======== Supplied data

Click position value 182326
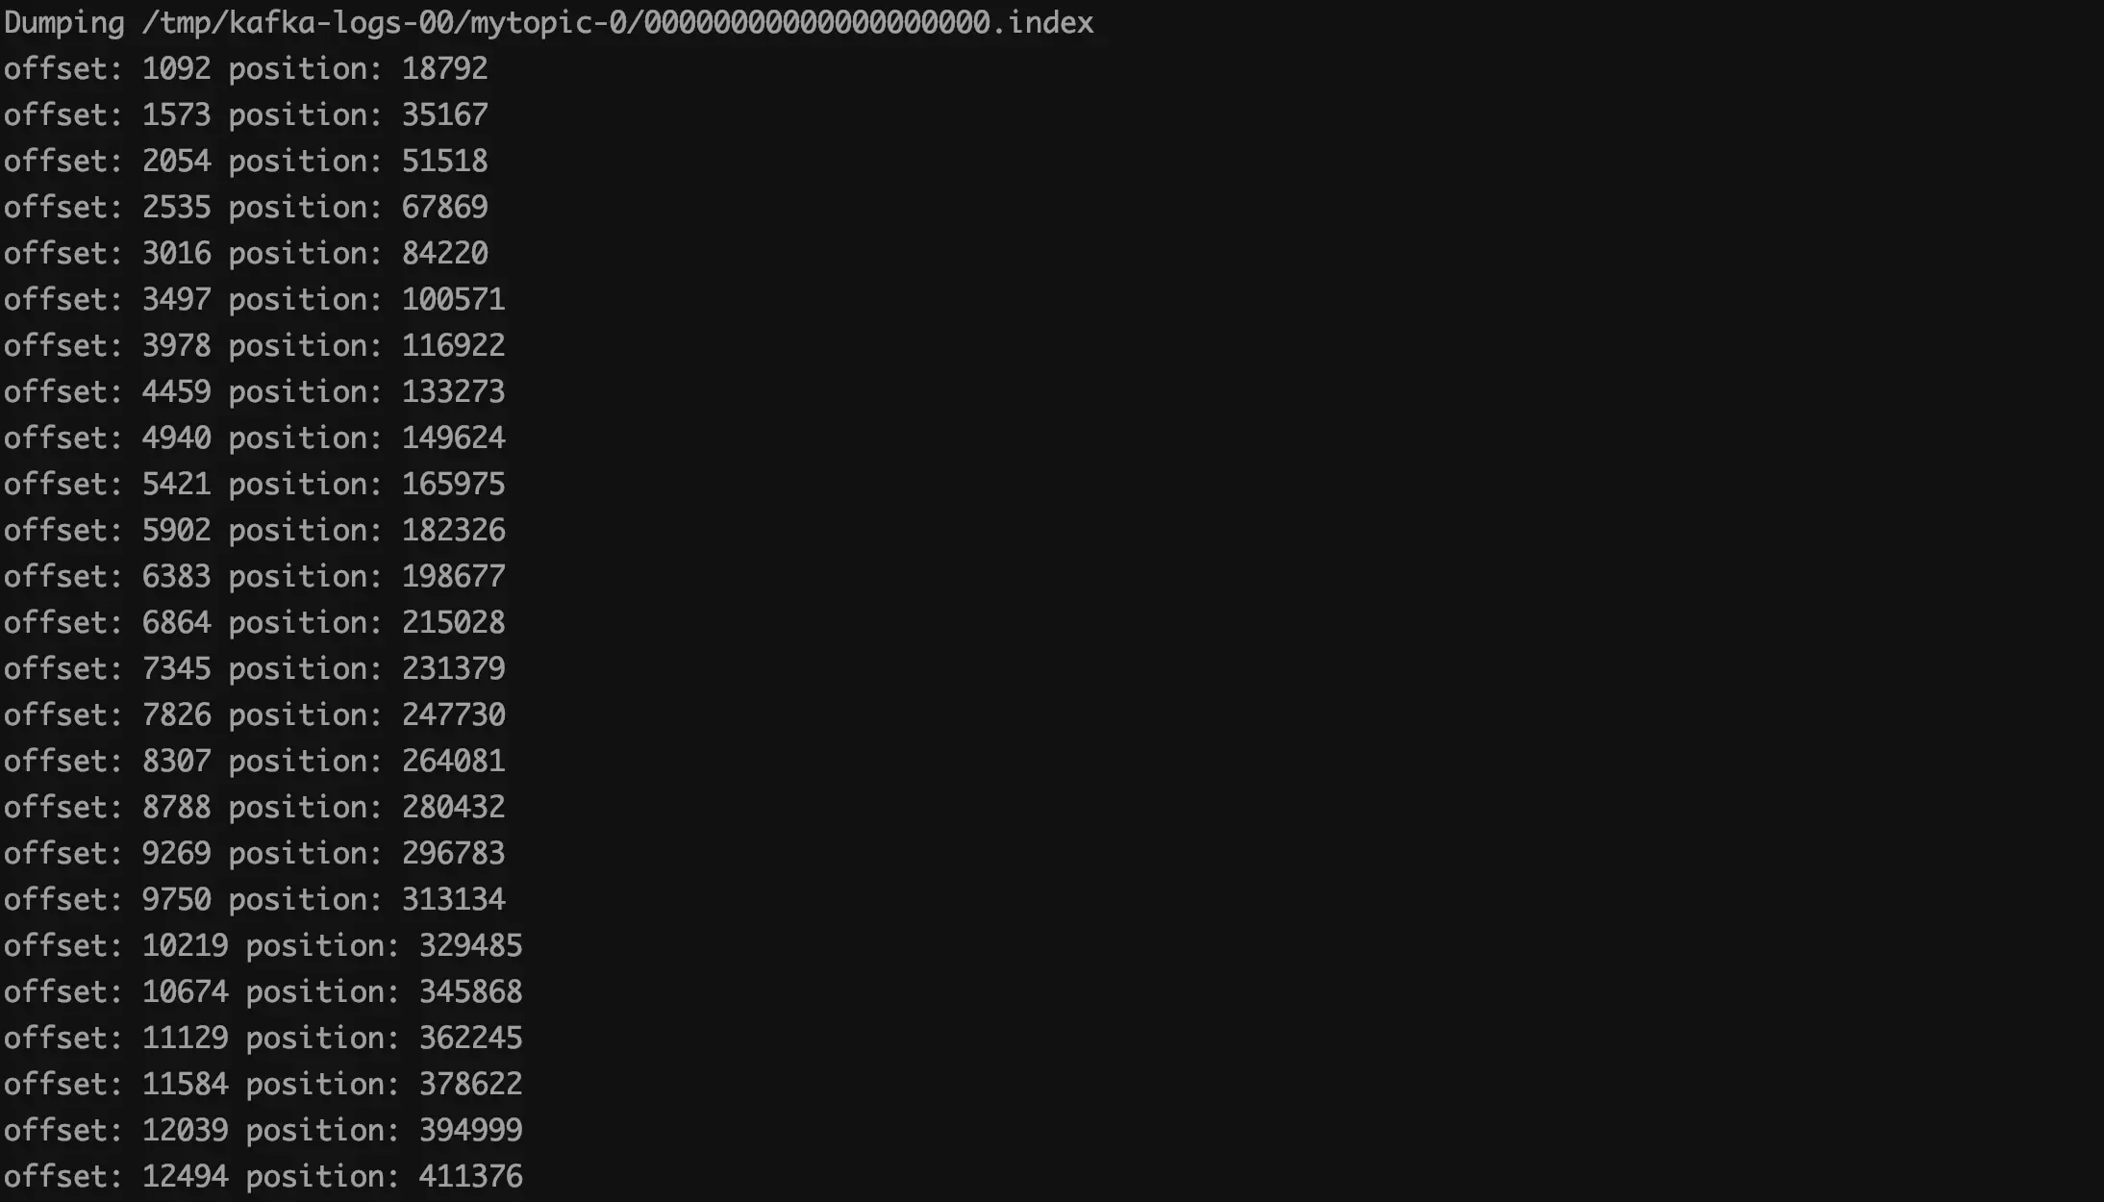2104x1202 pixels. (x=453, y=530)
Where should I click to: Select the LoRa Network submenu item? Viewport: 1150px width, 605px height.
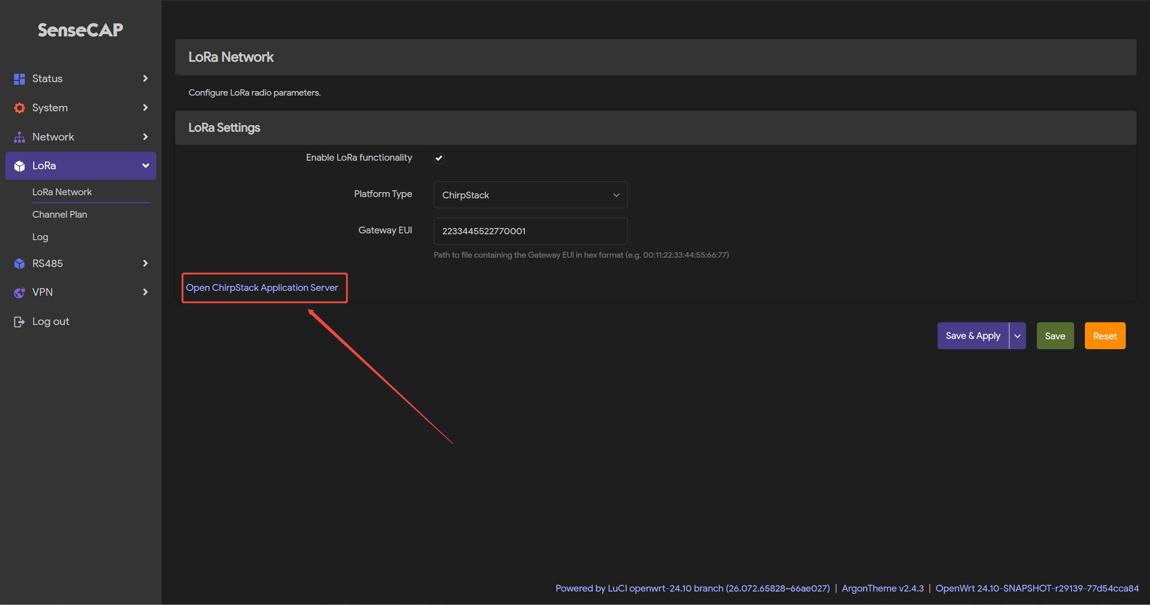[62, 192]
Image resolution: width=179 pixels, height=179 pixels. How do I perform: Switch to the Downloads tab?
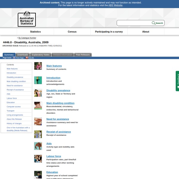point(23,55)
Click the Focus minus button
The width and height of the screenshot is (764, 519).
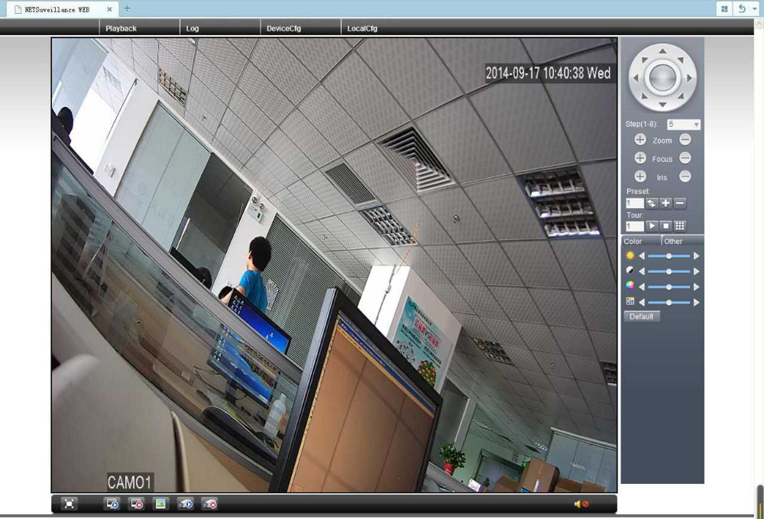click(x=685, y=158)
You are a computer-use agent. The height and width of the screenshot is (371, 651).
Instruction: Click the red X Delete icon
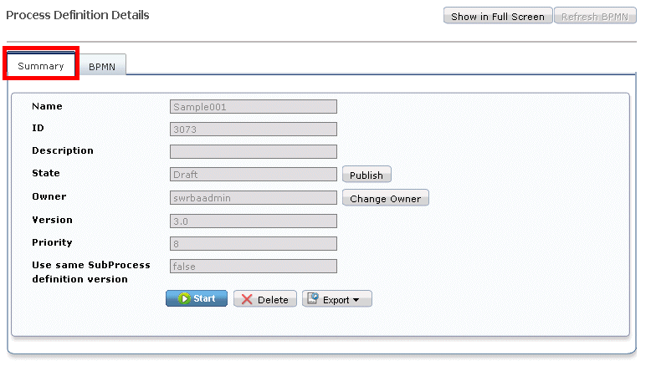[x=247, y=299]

================
======== Supplied data

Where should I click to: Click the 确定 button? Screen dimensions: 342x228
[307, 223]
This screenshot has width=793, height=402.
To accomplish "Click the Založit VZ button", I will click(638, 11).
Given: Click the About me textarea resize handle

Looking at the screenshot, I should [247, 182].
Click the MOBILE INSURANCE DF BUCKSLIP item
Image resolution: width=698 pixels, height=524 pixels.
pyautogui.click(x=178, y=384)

================
======== Supplied data

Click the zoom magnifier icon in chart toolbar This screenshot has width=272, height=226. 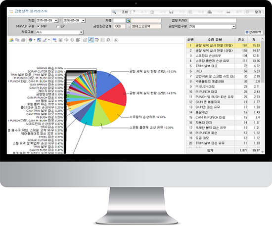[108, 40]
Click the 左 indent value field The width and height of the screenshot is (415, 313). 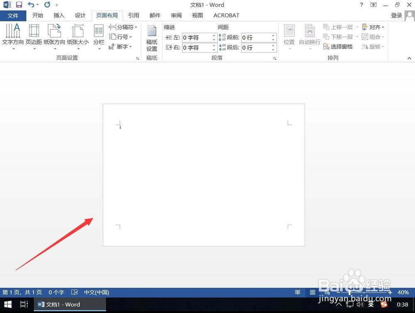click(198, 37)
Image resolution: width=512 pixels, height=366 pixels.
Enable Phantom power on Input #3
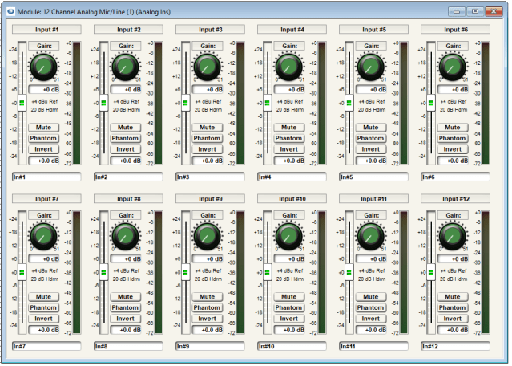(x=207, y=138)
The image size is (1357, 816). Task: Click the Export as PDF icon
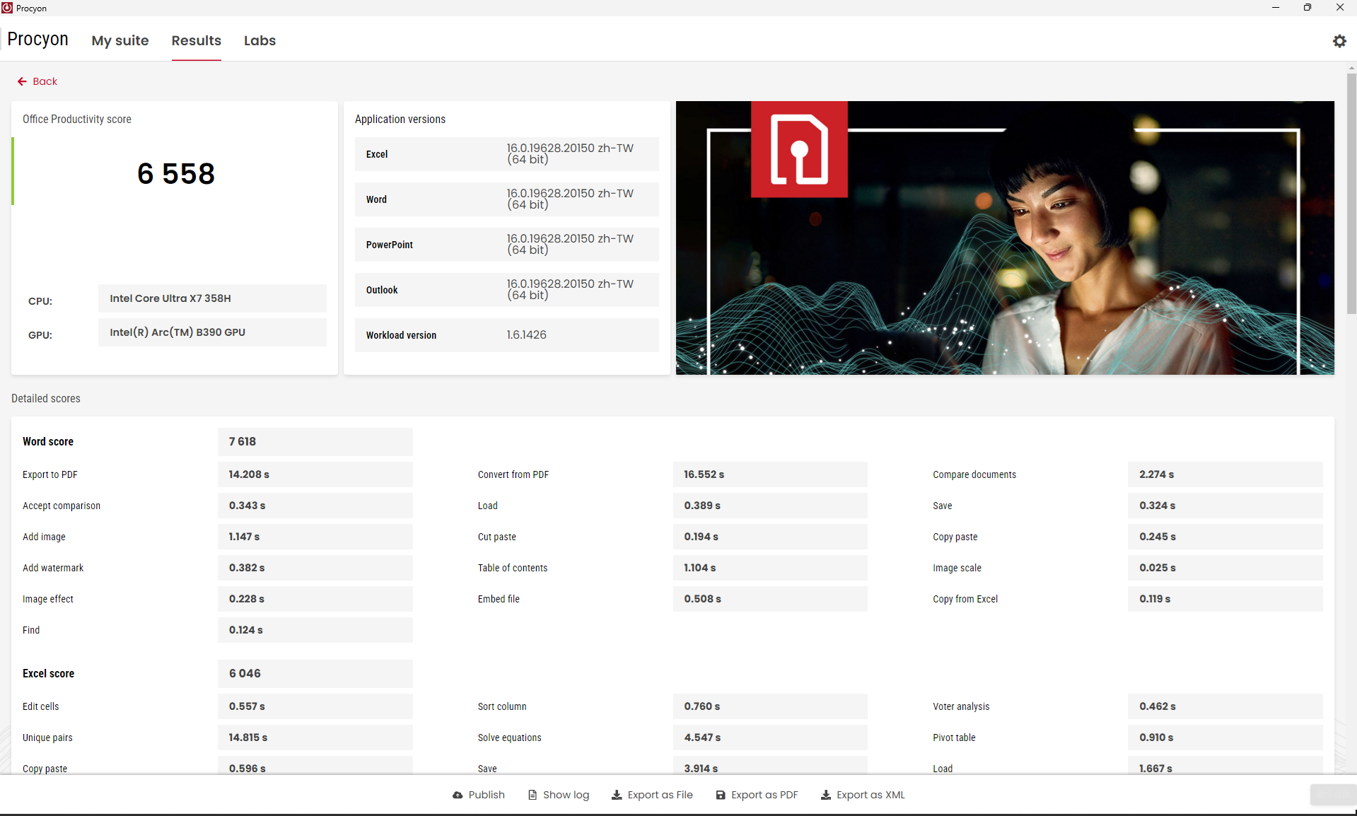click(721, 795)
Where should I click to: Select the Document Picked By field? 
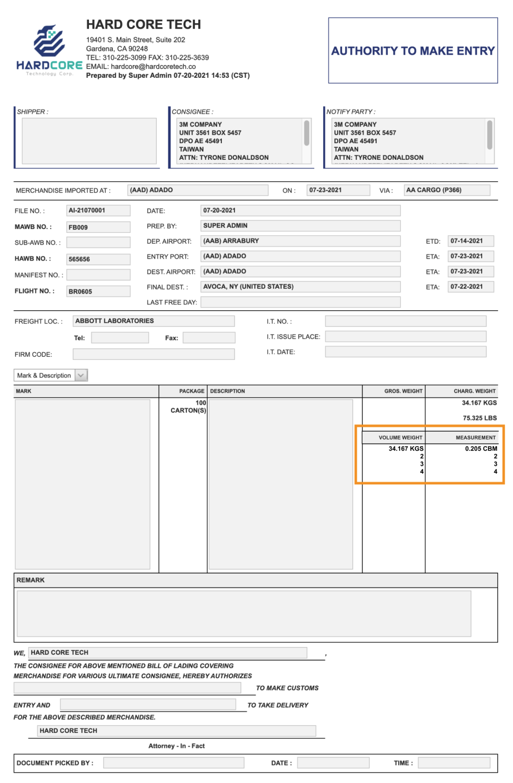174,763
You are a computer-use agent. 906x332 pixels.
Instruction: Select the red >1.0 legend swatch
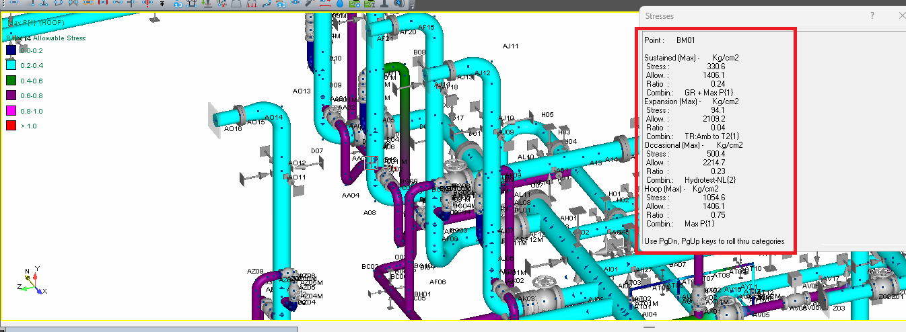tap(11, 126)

================

*What is needed*: Reproduce the part of the data above that opens with the line containing "Given: Click the" and closes with the line containing "pyautogui.click(x=178, y=384)", including both of those lines.

*Result*:
Given: Click the About me textarea resize handle

Looking at the screenshot, I should [247, 182].
Click the MOBILE INSURANCE DF BUCKSLIP item
Image resolution: width=698 pixels, height=524 pixels.
pyautogui.click(x=178, y=384)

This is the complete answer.